Show me the responsibilities of each component.
What you're learning: The decision framework helps you decompose requirements into entity state (actor responsibility) and process orchestration (workflow responsibility). Neither actors nor workflows alone can satisfy all these requirements efficiently.
Implement Workflow-to-Actor Communication
Show me how to implement a workflow activity that updates a TaskActor.
The workflow should:
1. Validate the task
2. Update TaskActor status to "validated"
3. Assign to a user
4. Update TaskActor status to "assigned"
Include the activity functions and workflow code.
What you're learning: Actor calls from workflows must go through activities because workflow code must be deterministic.
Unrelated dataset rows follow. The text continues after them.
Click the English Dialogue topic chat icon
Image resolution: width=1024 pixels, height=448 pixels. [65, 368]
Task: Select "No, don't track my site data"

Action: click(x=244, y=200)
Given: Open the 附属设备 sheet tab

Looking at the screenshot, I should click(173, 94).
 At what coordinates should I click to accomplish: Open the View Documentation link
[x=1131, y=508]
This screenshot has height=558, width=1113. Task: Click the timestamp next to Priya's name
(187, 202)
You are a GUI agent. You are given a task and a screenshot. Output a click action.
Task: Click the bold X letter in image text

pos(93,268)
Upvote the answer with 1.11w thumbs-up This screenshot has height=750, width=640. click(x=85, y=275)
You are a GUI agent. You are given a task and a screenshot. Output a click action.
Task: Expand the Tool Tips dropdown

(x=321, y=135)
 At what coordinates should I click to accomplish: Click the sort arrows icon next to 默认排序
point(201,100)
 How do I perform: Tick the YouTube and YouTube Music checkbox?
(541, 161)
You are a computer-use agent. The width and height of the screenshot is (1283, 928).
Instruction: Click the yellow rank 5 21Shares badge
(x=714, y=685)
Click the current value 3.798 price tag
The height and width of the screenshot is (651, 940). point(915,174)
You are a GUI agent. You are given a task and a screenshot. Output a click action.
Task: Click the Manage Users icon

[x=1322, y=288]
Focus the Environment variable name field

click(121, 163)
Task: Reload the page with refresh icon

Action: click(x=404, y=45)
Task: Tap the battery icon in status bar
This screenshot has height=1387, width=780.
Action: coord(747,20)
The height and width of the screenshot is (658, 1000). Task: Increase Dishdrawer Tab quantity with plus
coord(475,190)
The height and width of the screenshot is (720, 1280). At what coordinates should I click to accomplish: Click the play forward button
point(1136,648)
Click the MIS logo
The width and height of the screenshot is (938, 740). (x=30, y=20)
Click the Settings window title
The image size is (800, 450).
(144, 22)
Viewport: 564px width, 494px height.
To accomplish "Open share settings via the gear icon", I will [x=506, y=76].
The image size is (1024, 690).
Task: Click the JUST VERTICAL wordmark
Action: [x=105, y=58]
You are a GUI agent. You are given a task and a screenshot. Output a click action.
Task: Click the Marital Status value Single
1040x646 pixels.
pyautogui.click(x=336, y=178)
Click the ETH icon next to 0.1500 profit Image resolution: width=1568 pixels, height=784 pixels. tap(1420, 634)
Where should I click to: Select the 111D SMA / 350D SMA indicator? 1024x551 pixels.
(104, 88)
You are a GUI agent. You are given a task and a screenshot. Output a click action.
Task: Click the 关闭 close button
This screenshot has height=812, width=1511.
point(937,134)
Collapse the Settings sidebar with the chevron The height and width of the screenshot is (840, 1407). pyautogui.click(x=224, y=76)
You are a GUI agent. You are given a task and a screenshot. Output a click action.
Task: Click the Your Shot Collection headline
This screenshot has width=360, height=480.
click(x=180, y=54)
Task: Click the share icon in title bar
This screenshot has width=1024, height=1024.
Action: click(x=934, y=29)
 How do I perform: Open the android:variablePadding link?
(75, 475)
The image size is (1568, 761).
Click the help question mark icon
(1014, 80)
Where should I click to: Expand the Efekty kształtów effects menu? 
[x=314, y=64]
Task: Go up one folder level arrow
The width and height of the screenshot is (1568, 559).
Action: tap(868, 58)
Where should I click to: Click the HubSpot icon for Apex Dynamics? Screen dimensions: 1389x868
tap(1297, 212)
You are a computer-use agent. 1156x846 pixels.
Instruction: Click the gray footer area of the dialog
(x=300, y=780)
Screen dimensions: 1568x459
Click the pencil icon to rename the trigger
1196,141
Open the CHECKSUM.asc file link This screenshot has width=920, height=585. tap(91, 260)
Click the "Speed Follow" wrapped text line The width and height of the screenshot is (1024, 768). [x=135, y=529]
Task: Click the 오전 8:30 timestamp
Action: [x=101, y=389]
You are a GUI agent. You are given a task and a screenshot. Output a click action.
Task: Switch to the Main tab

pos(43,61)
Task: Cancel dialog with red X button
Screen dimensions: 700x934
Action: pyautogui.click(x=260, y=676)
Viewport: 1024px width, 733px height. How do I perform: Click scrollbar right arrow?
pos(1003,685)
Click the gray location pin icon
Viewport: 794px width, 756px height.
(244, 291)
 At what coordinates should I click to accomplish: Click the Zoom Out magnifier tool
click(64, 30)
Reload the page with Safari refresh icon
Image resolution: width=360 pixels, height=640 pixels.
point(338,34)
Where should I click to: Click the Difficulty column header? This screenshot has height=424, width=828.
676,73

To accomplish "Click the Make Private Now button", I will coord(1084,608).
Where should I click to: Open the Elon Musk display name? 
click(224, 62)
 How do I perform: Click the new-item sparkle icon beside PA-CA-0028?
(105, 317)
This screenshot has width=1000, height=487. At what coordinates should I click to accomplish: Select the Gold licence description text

Activities can perform non-deterministic operations (network calls, database access, actor invocation) and their results are recorded for replay.
Implement Actor-to-Workflow Triggering
Implement a TaskActor with a submit_for_processing method that:
1. Checks if task isn't already being processed
2. Starts a TaskProcessingWorkflow
3. Stores the workflow instance ID in actor state
4. Returns the workflow ID to the caller
Also show me how to query both actor state and workflow status together.
What you're learning: Actors can initiate workflows, creating a clean separation where actors own entity state and workflows own process state. Storing the workflow instance ID in the actor creates traceability between the two systems.
Safety note: When actors trigger workflows, ensure idempotency. The actor should check if a workflow is already running before starting a new one. Multiple workflow instances processing the same entity can cause state conflicts. Always store and check workflow instance IDs in actor state before triggering new workflows.